Inciting, assisting, or aiding and comforting an insurrection

A video of former President Donald Trump is shown on a screen as the House select committee investigating the Jan. 6 attack on the U.S. Capitol holds its final meeting on Capitol Hill in Washington, Monday, Dec. 19, 2022.
  • Despite knowing then-Vice President Mike Pence did not have the legal authority to stop the certification of the election, Trump told his supporters on the Ellipse on Jan. 6 that if Pence “comes through for us” he could deliver a win for Trump, adding, “If Mike Pence does the right thing, we win the election,” according to the committee.
  • Trump tweeted at 2:24 p.m. on Jan. 6 that Pence “didn’t have the courage to do what should have been done to protect our Country and our Constitution.” 
  • Trump “refused to condemn the violence or encourage the crowd to disperse” during the riot, despite his staff and family repeatedly asking that he do so, and “did not want to provide security assistance to the Capitol during that violent period,” the panel wrote.
  • Then-White House chief of staff Mark Meadows told White House counsel Pat Cipollone that Trump did not want to do anything to stop the violence. And when House Minority Leader Kevin McCarthy (R-Calif.) asked Trump to tell his supporters to leave the Capitol, the president responded, “Well, Kevin, I guess these people are more upset about the election than you are,” according to the executive summary.
  • When Trump was told that the crowd was chanting, “Hang Mike Pence,” the president “responded that perhaps the Vice President deserved to be hanged,” according to the committee.
  • One person who pleaded guilty to threatening Speaker Nancy Pelosi (D-Calif.) texted a family member on Jan. 6 saying that the president “wants heads and I’m going to deliver.” Another defendant, in a statement through an attorney, said, “I was in Washington, DC on January 6, 2021, because I believed I was following the instructions of former President Trump and he was my President and the commander-in-chief. His statement also had me believing the election was stolen from him.”
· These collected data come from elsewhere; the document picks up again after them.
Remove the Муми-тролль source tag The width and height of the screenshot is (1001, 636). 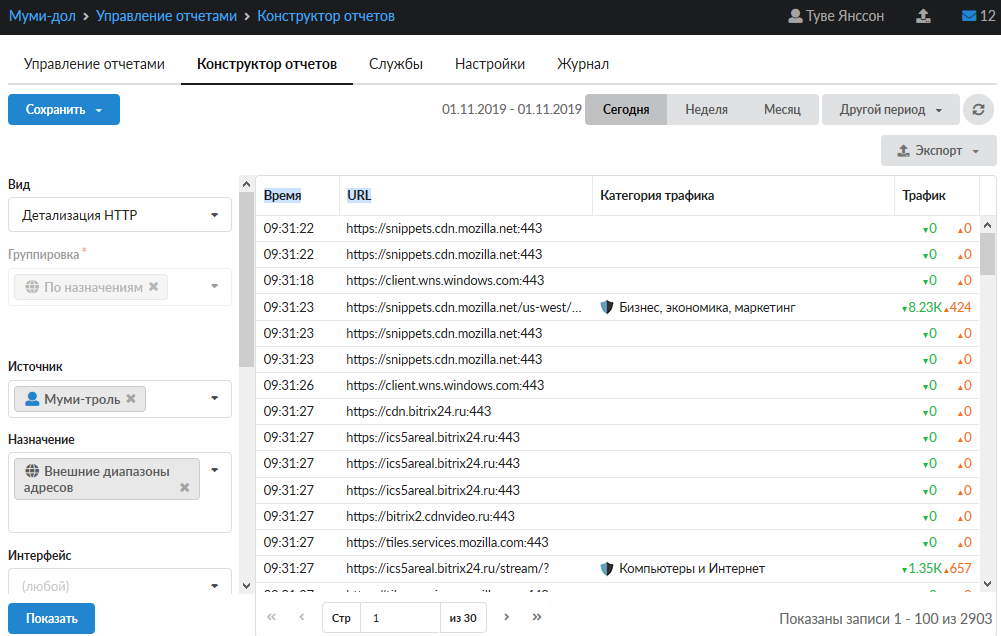(131, 399)
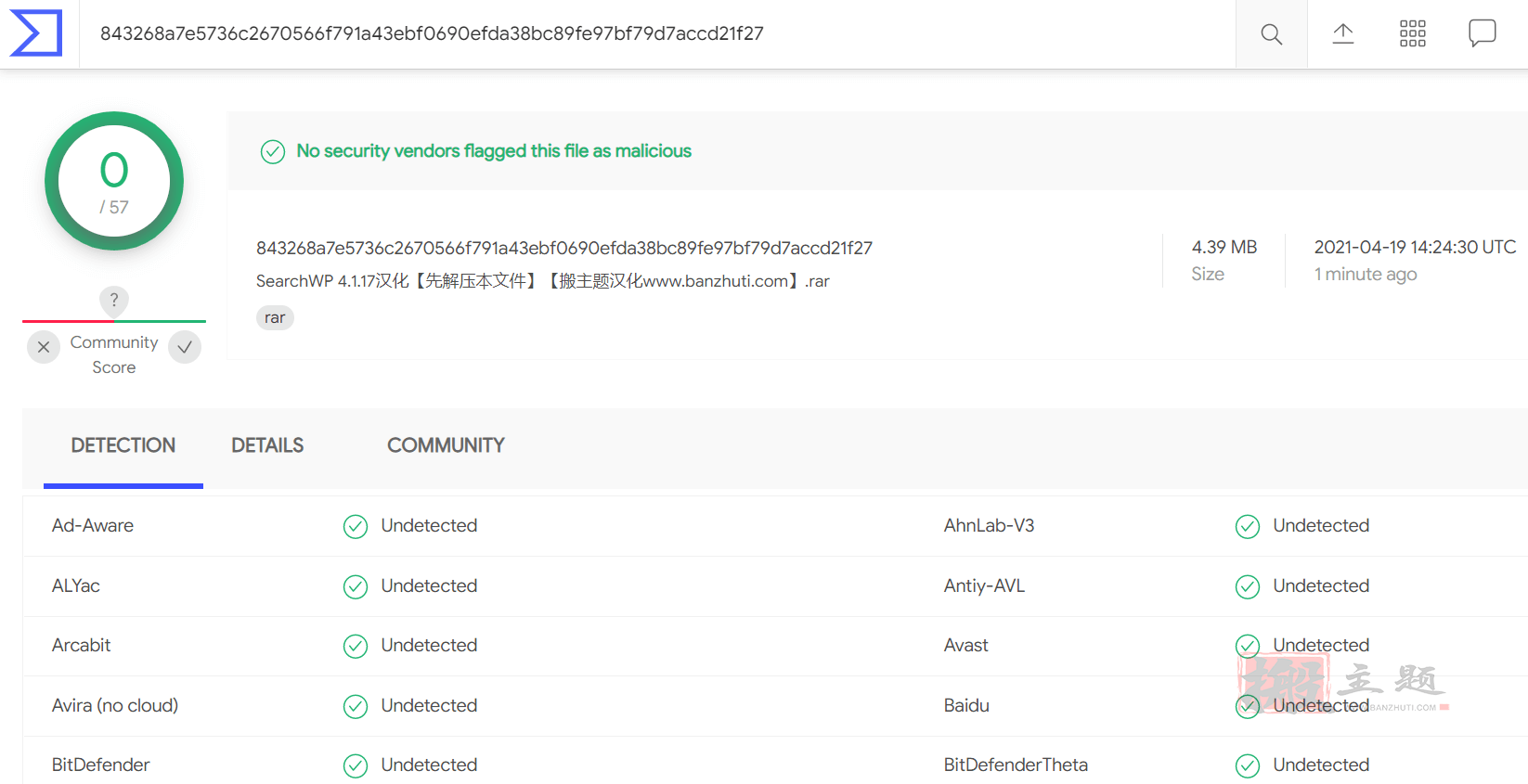
Task: Switch to the DETECTION tab
Action: tap(123, 446)
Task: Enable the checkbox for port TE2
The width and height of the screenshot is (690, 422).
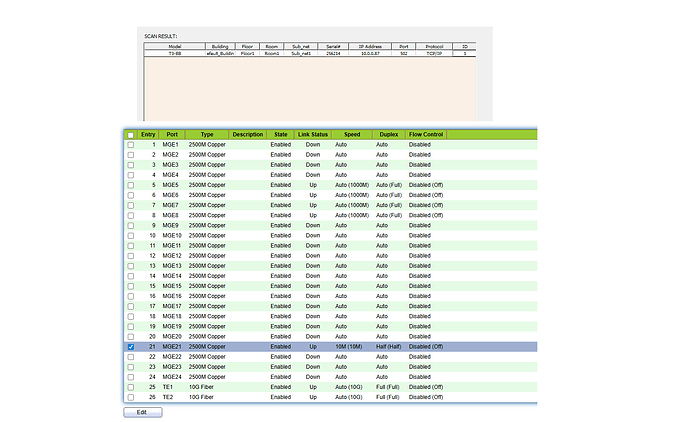Action: (x=130, y=397)
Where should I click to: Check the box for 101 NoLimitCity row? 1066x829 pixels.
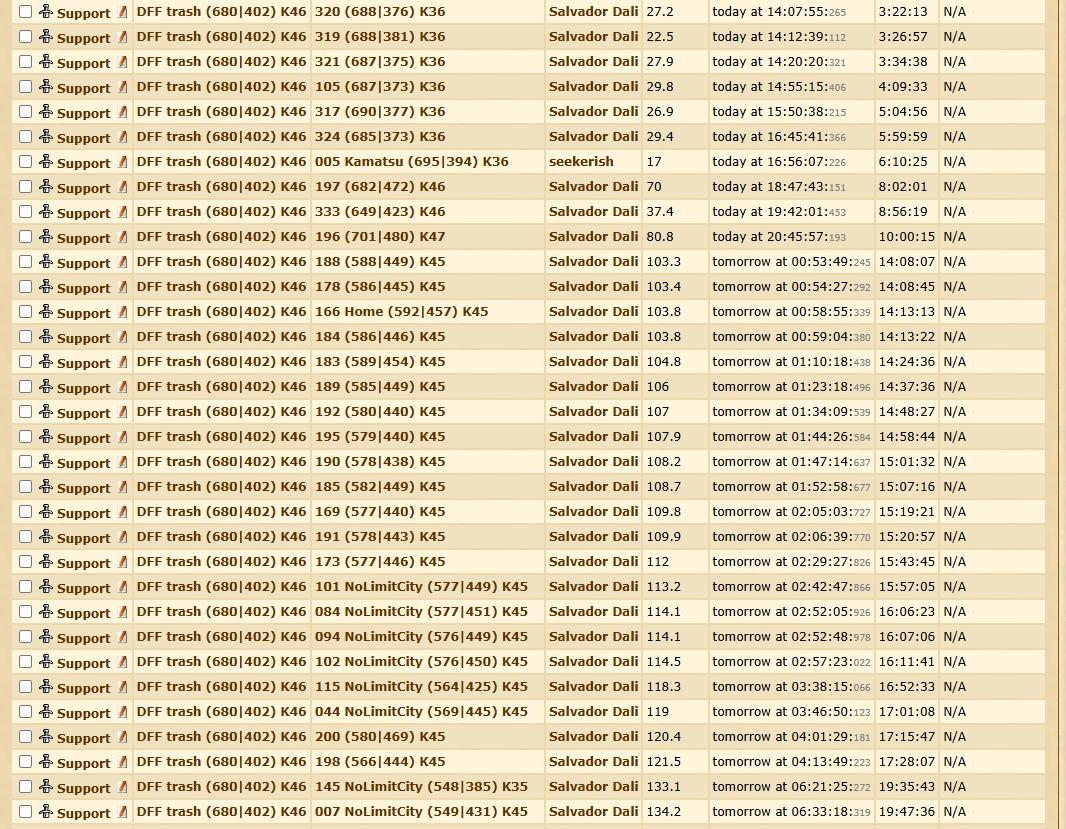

Obstruction of an official proceeding

A video deposition of John Eastman, lawyer advising former President Trump, during a Jan. 6 House Select Committee hearing on Thursday, June 16, 2022 focusing on the involvement of former Vice President Pence and his staff on Jan. 6.
  • John Eastman, a conservative lawyer and informal Trump adviser, admitted in an email exchange during the Capitol riot that Trump was “advised” that Pence could not lawfully decline to tally votes under the Electoral Count Act but noted that “once he gets something in his head, it’s hard to get him to change course.”
  • Trump was aware that he lost state and federal lawsuits, and he knew that the Justice Department, his campaign and other advisers did not find enough fraud that would change the results of the election, according to the committee. And he knew that no state legislative majorities “had taken or manifested any intention to take an official action that could change a State’s electoral college votes,” according to the executive summary.
  • The committee said Trump’s plans to persuade state legislatures, officials and others to change official electoral results “provides further evidence that President Trump was attempting through multiple means to corruptly obstruct, impede or influence the counting of electoral votes on January 6th.”
  • Jeffrey Clark and another Trump Justice Department political appointee drafted a letter for the Georgia legislature that was meant to help urge a state legislature to alter its slate of Electoral College electors based on incorrect claims of fraud so Pence “could unilaterally and unlawfully decide to count a different slate on January 6th.” Cipollone said the letter was “a murder-suicide pact,” and other officials from the Justice Department and White House described it in a similar manner.
  • The panel claimed that Trump “was responsible for recruiting tens of thousands of his supporters to Washington for January 6th, and knowing they were angry and some were armed, instructing them to march to the Capitol and ‘fight like hell.’”
  • Trump, for several hours, refused to take steps to stop the violence despite knowing what was happening at the Capitol, the panel said.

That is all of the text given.